What follows is a list of consumer companies with various degrees of upside. All four of these companies have impressive brands and thus should be considered as a way to hedge against macro uncertainty. I find that Kraft (KFT) has the strongest investment case due to how its impressive growth is complemented with a 3% dividend yield and a beta of 0.5. Management is also top notch at the company and has properly explored strategic alternatives as a way of unlocking value. Starbucks (SBUX) is perhaps the most speculative investment of the stocks mentioned herein. Despite its history of saturating the market, Starbucks is now expanding into grocery stores and analysts still see an impressive growth trajectory.
Kraft trades at a respective 19.7x and 14x past and forward earnings with a dividend yield of 3%. Consensus estimates for Kraft's EPS forecast that it will grow by 10% to $2.52 in 2012 and then by 11.1% in both of the following two years. Assuming a multiple of 17x and a conservative 2013 EPS of $2.76, the stock would hit $46.92 for 19.5% upside.
During the first quarter of 2012, Kraft delivered excellent returns with a 6% rise in organic revenue. Even Europe was up 7% organically. Kraft has been taking away market share from its competitors, which will place in a particularly attractive position when the economy fully recovers. With the company splitting into two companies, management will be able to focus more on its core businesses and improve return on invested capital. I rate the company a "buy".
PepsiCo trades at a respective 16.5x and 15x past and forward earnings with a dividend yield of 3.2%. Consensus estimates for PepsiCo's EPS forecast that it will decline by 6.6% to $4.11 in 2012 and then grow by 8% and 8.8% in the following two years. Assuming a multiple of 17x and a conservative 2013 EPS of $4.41, the stock would hit $74.97 for 12.5% upside.

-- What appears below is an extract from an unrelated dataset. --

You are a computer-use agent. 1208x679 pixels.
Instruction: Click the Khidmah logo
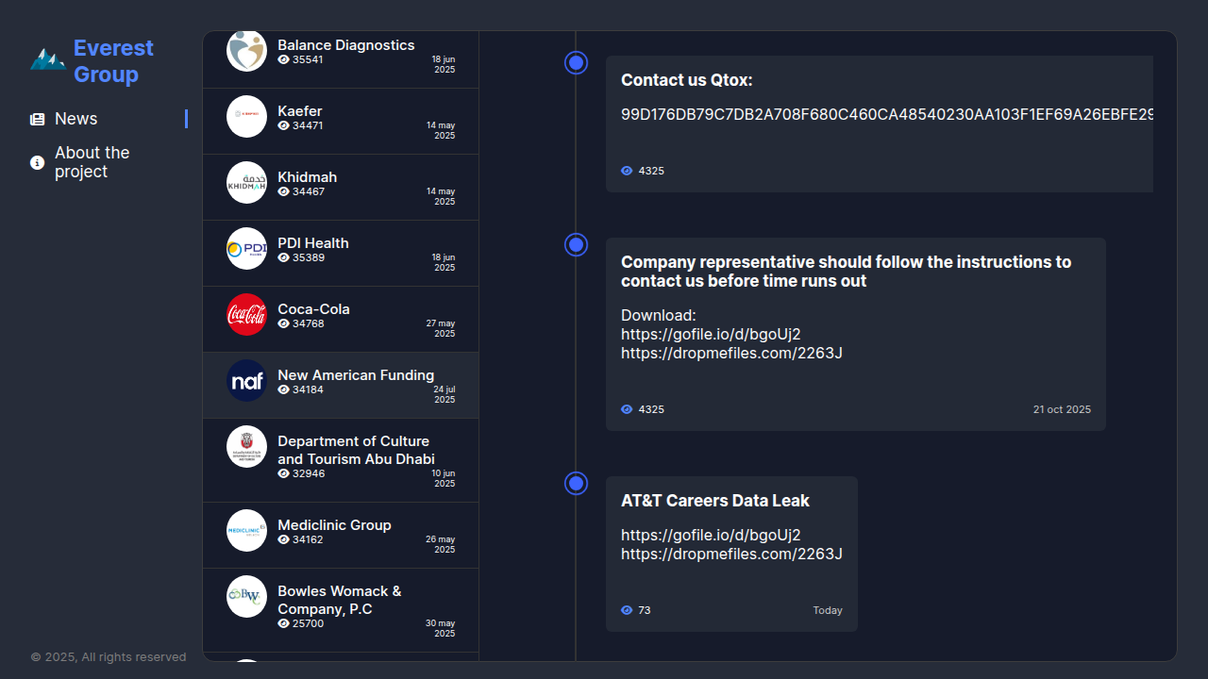(246, 183)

Many investors have called for the ousting of Chairman & CEO Indra Nooyi. During her tenure, she has seen Coca-Cola (KO) make impressive market share gains while PepsiCo lagged behind. Over the last 5 years, the stock has gone nowhere despite a powerful brand. With a dividend yield of 3.2%, management has showcased confidence over free cash flow. Even still, more strategic endeavors and global penetration would go a long way in making up for missed opportunities. The potential for a shakeup makes an investment worthwhile.
Sara Lee (SLE)
Sara Lee trades at a respective 157.2x and 21.2x past and forward earnings with a dividend yield of 2.1%. Consensus estimates for Sara Lee's EPS forecast that it will grow by 16.7% to $0.91 in 2012 and then by 14.3% and 16.3% in the following two years. Assuming a multiple of 17x and a conservative 2013 EPS of $1.01, the stock would fall to $17.17 for 22% downside.
This household product marketer is relatively near its 52-week high but has limited volatility to make it a worthwhile play on the full recovery. It is 10% less volatile than the broader market, which means that risk-adjusted returns won't be, on average, as high as those of stocks with higher betas. The 2.1% dividend yield is also behind some peers that are trading at lower multiples, like Clorox (CLX). Accordingly, I recommend a "hold" on Sara Lee for now and perhaps buying if shares near the 52-week low.
Starbucks trades at a respective 32.1x and 23.9x past and forward earnings with a dividend yield of 1.2%. Consensus estimates for Starbuck's EPS forecast that it will grow by 22.4% to $1.86 in 2012 and then by 24.7% and 21.6% in the following two years. Assuming a multiple of 20x and a conservative 2014 EPS of $2.78, the stock would be roughly at fair value.
The company is led by the arguably the best management in its field. Billionaire Howard Schultz was able to create one of the most powerful brands by saturating the market. Through pushing products into grocery stores, he now has a powerful well to cross-sell different revenue streams. While Starbucks remains a risky bet due to the high multiples that it trades at, I don't see these multiples depressing to normal levels of 16x.